→ **Work to complete**
Pictures are to be omitted. Output only the lines from the one containing "Where should I" through the end of the data, word for word.

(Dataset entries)
────────────────

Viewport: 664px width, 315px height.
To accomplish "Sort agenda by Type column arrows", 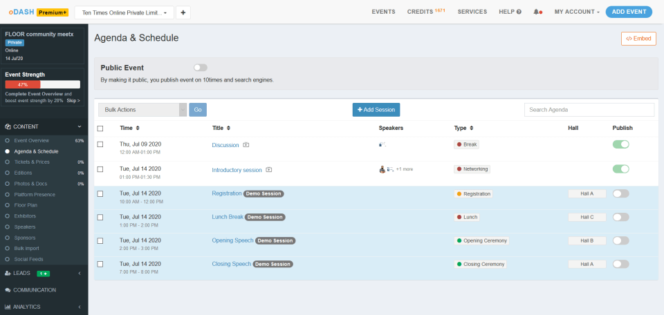I will 472,128.

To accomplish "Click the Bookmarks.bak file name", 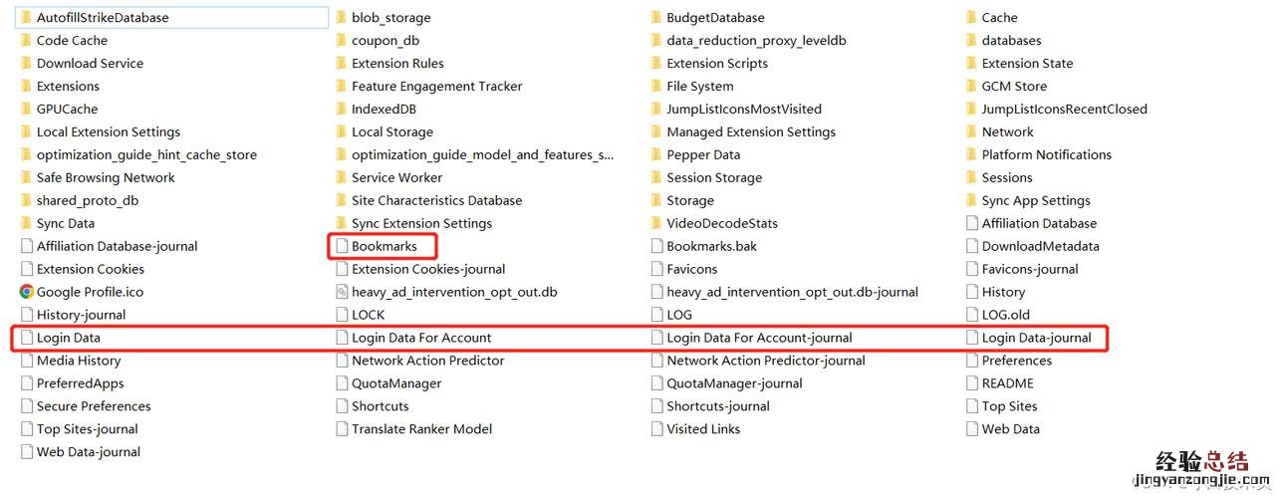I will [x=711, y=246].
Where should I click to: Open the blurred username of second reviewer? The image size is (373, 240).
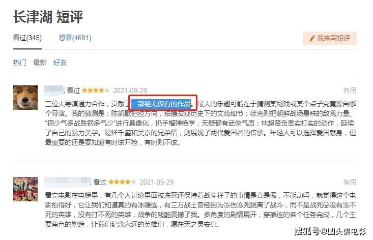(68, 182)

────────────────

→ **Result of this exercise**
Where should I click to: Open the blurred username of second reviewer? The image size is (373, 240).
(68, 182)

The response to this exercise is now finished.